The result should be every line of the listing that holds the word "Facebook".

::: INPUT DATA

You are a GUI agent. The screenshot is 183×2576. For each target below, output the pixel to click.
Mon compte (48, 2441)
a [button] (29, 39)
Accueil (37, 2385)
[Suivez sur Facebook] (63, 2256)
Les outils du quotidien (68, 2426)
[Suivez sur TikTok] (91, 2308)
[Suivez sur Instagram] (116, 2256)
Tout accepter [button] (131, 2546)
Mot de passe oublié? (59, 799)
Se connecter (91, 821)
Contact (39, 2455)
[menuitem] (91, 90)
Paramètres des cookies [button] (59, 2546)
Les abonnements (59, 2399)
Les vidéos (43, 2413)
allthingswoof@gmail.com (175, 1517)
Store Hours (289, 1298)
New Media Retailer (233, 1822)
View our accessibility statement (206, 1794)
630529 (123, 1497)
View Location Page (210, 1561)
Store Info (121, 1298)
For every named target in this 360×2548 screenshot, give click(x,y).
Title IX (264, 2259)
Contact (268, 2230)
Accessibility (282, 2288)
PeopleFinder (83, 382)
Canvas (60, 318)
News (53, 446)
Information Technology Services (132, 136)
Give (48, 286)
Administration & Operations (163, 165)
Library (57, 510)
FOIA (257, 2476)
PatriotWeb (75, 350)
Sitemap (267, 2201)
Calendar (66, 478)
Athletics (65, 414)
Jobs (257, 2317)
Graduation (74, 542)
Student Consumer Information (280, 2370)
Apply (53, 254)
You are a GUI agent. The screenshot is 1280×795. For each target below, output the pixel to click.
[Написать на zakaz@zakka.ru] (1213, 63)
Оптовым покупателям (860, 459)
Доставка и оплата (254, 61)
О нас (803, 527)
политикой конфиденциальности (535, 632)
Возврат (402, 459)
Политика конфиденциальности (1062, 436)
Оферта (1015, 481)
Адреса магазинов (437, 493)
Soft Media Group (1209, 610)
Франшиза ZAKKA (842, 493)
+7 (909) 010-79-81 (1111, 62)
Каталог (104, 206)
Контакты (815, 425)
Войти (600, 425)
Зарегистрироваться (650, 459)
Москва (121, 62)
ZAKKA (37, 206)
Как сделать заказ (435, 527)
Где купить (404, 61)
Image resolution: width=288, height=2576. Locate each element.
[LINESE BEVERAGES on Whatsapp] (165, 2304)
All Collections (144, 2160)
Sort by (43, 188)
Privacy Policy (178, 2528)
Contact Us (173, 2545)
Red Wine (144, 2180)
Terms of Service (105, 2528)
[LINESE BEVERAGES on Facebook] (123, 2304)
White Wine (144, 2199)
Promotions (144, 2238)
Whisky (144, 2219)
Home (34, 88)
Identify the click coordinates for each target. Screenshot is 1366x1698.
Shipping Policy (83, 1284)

::::::

## EXERCISE RESPONSE:
[Suivez sur Facebook] (63, 2256)
[LINESE BEVERAGES on Facebook] (123, 2304)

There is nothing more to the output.